Try asking that of a bangle-seller who was threatened from pursuing his livelihood in Indore as it apparently violated the sanctity of a consecrated majority-community locality. Is this the ‘New’ Idea of India; regressive, revanchist and nihilistic? Are we, as citizens of the world’s largest democracy, subscribing to this hateful model? The silence of large sections of Indian society makes me seriously wonder.
Why is that we do not expect politicians from the governments where such ugliness happens to reach out to the victims and ensure prompt justice, which means exemplary punishment to the hatemongers, with full rehabilitation and support to the surviving family members? Why are we citizens blissfully indifferent to the death of our own fellow citizens? Because they are not celebrities? Or do not live in our neck of the woods at a tony, cosmopolitan address? Why is that the Prime Minister of India can talk on several occasions to our Olympian superstars (who mostly got their gold medal without state sponsorship) but has not a single world of reassurance and concern for the hundreds of people who are daily being marauded by a segregationist society gone cuckoo?

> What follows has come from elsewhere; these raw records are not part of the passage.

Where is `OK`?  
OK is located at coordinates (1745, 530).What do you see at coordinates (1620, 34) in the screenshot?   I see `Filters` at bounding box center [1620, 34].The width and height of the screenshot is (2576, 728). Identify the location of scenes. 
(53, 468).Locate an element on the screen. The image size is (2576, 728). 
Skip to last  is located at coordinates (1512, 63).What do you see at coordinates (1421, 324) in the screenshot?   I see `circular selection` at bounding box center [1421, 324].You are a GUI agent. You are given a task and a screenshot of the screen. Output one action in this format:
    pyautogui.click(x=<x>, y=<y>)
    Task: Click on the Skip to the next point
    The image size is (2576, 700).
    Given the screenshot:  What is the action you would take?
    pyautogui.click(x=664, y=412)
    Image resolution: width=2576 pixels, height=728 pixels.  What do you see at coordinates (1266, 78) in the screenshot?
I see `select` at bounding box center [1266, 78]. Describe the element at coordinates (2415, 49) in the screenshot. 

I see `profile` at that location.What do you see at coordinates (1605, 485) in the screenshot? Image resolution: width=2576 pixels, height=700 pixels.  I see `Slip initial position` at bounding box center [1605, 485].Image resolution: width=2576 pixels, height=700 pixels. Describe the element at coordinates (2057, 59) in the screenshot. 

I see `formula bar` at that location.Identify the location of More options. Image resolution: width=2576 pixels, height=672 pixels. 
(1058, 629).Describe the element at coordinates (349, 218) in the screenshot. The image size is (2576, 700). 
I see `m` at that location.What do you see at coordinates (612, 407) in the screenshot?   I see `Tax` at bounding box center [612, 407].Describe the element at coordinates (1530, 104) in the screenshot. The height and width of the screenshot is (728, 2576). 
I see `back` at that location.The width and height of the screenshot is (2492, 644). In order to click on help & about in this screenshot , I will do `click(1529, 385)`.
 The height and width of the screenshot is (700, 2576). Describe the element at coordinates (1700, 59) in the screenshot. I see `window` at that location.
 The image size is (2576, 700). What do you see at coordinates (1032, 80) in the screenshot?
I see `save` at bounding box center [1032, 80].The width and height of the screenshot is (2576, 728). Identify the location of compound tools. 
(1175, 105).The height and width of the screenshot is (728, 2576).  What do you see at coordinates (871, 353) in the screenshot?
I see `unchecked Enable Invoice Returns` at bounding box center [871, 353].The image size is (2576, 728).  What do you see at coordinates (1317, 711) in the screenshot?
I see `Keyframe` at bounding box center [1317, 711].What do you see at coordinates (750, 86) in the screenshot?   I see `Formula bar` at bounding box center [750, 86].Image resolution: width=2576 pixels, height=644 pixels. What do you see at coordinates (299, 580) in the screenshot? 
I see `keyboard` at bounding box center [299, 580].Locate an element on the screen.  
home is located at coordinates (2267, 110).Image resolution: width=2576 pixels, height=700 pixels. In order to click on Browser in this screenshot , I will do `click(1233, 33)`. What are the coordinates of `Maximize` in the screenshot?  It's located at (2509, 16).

We can replenish our diminishing bank accounts some day, or resurrect a floundering career, rework on fragile relationships, reimagine our corporate strategy, and rebuild a home needing repair. We can reclaim land, repossess lost valuables, recapture lost clients. But we must not forget that reclaiming a conscience gone dead can be an insuperable challenge. A society in the morass of a moral freefall often faces an irreversible ruin. It is time to look within. Now.